▶ _YOUR OBJECTIVE_: Some entries follow. Reproduce exactly the lines starting at the one with "Image resolution: width=700" and stopping after the one with "Given: Open commit hash 290ec69".

Dataset entries

☆ ☆ ☆ ☆ ☆ ☆ ☆

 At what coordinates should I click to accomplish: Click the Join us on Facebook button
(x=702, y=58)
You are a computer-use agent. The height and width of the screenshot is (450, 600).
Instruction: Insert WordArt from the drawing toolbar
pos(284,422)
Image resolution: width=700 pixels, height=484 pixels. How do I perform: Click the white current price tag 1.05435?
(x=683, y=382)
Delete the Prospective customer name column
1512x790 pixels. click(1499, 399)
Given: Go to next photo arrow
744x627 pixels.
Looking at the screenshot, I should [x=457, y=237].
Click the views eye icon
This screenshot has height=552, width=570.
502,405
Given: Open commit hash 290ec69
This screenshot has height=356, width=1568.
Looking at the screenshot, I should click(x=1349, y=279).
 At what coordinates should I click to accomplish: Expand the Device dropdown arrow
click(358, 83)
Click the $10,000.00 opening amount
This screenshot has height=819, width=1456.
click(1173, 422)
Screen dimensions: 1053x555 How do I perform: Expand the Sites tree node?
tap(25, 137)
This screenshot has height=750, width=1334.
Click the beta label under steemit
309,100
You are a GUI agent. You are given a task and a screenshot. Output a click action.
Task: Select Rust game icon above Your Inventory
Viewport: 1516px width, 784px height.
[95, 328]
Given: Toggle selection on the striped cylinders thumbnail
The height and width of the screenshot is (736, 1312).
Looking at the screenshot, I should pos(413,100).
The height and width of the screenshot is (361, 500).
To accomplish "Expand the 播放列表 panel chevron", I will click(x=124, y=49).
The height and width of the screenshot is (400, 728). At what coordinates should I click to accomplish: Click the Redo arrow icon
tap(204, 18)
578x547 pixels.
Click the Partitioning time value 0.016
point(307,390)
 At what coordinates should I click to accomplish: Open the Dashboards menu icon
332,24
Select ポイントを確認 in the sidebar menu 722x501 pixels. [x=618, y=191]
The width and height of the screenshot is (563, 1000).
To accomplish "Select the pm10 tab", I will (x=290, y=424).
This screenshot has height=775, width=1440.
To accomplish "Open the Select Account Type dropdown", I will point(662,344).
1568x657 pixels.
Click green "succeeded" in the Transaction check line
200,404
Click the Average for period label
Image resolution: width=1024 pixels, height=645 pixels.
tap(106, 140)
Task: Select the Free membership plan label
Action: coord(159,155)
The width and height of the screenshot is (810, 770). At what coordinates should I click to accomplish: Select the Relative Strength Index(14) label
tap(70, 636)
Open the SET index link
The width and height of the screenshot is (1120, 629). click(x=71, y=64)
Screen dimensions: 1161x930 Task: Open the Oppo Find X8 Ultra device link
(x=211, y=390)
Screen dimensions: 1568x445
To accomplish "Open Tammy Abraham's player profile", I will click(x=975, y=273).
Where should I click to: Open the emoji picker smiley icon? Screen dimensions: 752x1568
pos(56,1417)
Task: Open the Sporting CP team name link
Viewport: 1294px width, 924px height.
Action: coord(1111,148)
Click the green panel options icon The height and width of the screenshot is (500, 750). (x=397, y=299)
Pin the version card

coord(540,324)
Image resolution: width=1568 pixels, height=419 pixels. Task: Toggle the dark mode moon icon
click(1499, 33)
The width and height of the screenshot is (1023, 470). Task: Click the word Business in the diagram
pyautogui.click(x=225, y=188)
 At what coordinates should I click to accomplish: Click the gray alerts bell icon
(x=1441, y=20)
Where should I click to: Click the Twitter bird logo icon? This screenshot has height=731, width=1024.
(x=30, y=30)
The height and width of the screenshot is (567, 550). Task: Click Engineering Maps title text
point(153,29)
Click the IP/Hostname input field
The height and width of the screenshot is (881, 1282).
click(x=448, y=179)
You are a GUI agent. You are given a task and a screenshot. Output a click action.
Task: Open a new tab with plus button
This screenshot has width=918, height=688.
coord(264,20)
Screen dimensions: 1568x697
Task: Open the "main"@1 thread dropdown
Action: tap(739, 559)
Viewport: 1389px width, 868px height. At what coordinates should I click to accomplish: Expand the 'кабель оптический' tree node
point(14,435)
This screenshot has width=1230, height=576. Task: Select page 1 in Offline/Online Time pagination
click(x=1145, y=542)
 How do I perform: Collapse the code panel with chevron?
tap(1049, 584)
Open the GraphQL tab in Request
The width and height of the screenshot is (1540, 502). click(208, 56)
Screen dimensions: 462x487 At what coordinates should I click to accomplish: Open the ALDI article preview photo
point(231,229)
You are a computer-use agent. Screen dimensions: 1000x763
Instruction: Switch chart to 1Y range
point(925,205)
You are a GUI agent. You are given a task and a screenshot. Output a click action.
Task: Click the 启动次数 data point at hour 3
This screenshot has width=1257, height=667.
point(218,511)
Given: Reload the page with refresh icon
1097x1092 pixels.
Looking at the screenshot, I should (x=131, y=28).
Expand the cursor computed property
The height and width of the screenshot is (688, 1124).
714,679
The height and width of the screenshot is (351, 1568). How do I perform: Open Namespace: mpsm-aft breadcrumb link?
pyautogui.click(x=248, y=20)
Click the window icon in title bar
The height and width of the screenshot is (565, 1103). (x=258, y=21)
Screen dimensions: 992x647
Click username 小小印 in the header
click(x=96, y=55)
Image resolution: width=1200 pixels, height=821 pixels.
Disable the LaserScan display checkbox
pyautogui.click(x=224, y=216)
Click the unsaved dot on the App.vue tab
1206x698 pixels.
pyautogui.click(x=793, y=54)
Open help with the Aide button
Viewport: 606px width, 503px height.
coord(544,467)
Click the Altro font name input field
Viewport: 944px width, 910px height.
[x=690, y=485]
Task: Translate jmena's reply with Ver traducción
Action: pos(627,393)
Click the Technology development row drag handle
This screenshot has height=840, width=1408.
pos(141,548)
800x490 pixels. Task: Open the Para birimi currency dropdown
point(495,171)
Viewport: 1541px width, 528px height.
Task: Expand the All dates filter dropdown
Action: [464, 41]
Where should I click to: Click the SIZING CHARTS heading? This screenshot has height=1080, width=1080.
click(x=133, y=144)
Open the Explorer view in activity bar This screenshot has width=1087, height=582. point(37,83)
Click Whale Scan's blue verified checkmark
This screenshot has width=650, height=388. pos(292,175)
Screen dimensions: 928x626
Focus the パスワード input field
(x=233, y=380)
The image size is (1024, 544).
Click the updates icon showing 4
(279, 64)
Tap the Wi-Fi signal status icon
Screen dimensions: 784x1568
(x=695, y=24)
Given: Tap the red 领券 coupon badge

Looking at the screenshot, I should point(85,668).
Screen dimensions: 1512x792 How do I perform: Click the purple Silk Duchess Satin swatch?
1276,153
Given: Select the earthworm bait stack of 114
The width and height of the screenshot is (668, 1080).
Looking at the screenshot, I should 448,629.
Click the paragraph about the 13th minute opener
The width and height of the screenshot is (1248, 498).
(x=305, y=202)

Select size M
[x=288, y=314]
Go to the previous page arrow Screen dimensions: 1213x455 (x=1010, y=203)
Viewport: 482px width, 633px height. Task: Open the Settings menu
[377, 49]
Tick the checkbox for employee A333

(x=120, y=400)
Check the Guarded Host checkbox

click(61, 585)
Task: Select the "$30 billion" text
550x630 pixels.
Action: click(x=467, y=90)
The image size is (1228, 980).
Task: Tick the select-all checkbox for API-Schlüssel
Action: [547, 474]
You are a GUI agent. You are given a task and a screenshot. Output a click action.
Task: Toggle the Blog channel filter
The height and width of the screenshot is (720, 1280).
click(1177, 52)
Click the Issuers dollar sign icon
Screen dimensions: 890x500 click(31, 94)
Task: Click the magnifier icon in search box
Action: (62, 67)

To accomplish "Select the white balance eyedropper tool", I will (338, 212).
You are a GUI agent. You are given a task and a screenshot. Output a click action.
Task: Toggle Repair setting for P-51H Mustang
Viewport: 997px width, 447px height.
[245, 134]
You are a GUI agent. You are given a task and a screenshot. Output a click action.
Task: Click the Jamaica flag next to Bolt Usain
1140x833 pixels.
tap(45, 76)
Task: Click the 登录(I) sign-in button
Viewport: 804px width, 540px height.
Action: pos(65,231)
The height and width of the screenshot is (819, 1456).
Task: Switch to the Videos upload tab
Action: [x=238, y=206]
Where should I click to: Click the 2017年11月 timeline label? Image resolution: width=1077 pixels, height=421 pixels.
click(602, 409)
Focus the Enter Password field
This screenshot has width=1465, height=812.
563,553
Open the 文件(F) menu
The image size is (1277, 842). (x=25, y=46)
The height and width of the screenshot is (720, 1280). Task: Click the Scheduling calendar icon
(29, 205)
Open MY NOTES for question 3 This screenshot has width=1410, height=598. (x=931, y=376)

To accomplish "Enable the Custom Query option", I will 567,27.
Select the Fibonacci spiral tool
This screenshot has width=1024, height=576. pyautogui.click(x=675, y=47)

☆ ☆ ☆ ☆ ☆ ☆ ☆

▶ _EXERCISE ANSWER_:
Image resolution: width=700 pixels, height=484 pixels. How do I perform: Click the white current price tag 1.05435?
(x=683, y=382)
Delete the Prospective customer name column
1512x790 pixels. click(1499, 399)
Given: Go to next photo arrow
744x627 pixels.
Looking at the screenshot, I should [x=457, y=237].
Click the views eye icon
This screenshot has height=552, width=570.
502,405
Given: Open commit hash 290ec69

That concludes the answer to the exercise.